----- Exercise inputs -----

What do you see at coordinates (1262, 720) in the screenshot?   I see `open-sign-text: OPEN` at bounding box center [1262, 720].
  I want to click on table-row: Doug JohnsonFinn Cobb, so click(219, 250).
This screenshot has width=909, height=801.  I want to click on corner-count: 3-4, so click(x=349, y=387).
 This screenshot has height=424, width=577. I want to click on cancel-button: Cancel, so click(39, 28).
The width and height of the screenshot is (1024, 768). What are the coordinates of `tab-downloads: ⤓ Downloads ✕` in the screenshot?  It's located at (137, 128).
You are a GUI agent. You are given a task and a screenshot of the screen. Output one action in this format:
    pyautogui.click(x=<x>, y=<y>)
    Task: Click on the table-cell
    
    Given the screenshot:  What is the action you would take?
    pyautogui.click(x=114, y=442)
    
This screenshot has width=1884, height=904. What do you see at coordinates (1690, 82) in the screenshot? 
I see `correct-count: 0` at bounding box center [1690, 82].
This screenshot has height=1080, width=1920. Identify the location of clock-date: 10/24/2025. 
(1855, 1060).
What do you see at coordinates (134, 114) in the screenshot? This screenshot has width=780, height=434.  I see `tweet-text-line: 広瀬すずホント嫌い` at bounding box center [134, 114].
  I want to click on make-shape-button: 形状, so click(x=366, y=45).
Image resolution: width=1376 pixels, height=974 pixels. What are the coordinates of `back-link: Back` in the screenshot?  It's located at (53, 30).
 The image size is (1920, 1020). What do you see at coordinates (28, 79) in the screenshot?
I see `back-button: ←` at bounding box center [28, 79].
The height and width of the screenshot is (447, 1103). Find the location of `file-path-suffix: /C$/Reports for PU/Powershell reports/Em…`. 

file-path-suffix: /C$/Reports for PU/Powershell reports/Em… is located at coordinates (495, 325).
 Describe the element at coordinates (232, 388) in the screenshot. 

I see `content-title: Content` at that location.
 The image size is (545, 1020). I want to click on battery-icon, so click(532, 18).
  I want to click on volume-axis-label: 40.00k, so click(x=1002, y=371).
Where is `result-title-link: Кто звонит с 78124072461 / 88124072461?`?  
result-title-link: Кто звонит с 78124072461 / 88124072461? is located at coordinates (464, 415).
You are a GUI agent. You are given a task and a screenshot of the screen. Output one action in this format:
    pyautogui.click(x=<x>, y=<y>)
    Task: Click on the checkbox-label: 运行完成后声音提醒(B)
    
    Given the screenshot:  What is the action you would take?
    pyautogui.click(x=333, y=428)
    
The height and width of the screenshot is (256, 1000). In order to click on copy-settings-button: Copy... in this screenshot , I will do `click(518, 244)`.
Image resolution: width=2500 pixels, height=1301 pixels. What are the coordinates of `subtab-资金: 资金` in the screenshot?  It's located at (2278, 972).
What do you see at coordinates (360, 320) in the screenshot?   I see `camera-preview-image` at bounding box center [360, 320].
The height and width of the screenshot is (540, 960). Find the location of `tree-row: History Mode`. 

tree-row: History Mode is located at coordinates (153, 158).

-----

### About this exercise
Copy all of the material above, line for line, without changing a single character.

### The completed task
What do you see at coordinates (1262, 720) in the screenshot?   I see `open-sign-text: OPEN` at bounding box center [1262, 720].
  I want to click on table-row: Doug JohnsonFinn Cobb, so click(219, 250).
This screenshot has width=909, height=801.  I want to click on corner-count: 3-4, so click(x=349, y=387).
 This screenshot has height=424, width=577. I want to click on cancel-button: Cancel, so click(39, 28).
The width and height of the screenshot is (1024, 768). What are the coordinates of `tab-downloads: ⤓ Downloads ✕` in the screenshot?  It's located at (137, 128).
You are a GUI agent. You are given a task and a screenshot of the screen. Output one action in this format:
    pyautogui.click(x=<x>, y=<y>)
    Task: Click on the table-cell
    
    Given the screenshot:  What is the action you would take?
    pyautogui.click(x=114, y=442)
    
This screenshot has width=1884, height=904. What do you see at coordinates (1690, 82) in the screenshot? 
I see `correct-count: 0` at bounding box center [1690, 82].
This screenshot has height=1080, width=1920. Identify the location of clock-date: 10/24/2025. 
(1855, 1060).
What do you see at coordinates (134, 114) in the screenshot? This screenshot has width=780, height=434.  I see `tweet-text-line: 広瀬すずホント嫌い` at bounding box center [134, 114].
  I want to click on make-shape-button: 形状, so click(x=366, y=45).
Image resolution: width=1376 pixels, height=974 pixels. What are the coordinates of `back-link: Back` in the screenshot?  It's located at (53, 30).
 The image size is (1920, 1020). What do you see at coordinates (28, 79) in the screenshot?
I see `back-button: ←` at bounding box center [28, 79].
The height and width of the screenshot is (447, 1103). Find the location of `file-path-suffix: /C$/Reports for PU/Powershell reports/Em…`. 

file-path-suffix: /C$/Reports for PU/Powershell reports/Em… is located at coordinates (495, 325).
 Describe the element at coordinates (232, 388) in the screenshot. 

I see `content-title: Content` at that location.
 The image size is (545, 1020). I want to click on battery-icon, so click(532, 18).
  I want to click on volume-axis-label: 40.00k, so click(x=1002, y=371).
Where is `result-title-link: Кто звонит с 78124072461 / 88124072461?`?  
result-title-link: Кто звонит с 78124072461 / 88124072461? is located at coordinates (464, 415).
You are a GUI agent. You are given a task and a screenshot of the screen. Output one action in this format:
    pyautogui.click(x=<x>, y=<y>)
    Task: Click on the checkbox-label: 运行完成后声音提醒(B)
    
    Given the screenshot:  What is the action you would take?
    pyautogui.click(x=333, y=428)
    
The height and width of the screenshot is (256, 1000). In order to click on copy-settings-button: Copy... in this screenshot , I will do `click(518, 244)`.
Image resolution: width=2500 pixels, height=1301 pixels. What are the coordinates of `subtab-资金: 资金` in the screenshot?  It's located at (2278, 972).
What do you see at coordinates (360, 320) in the screenshot?   I see `camera-preview-image` at bounding box center [360, 320].
The height and width of the screenshot is (540, 960). Find the location of `tree-row: History Mode`. 

tree-row: History Mode is located at coordinates (153, 158).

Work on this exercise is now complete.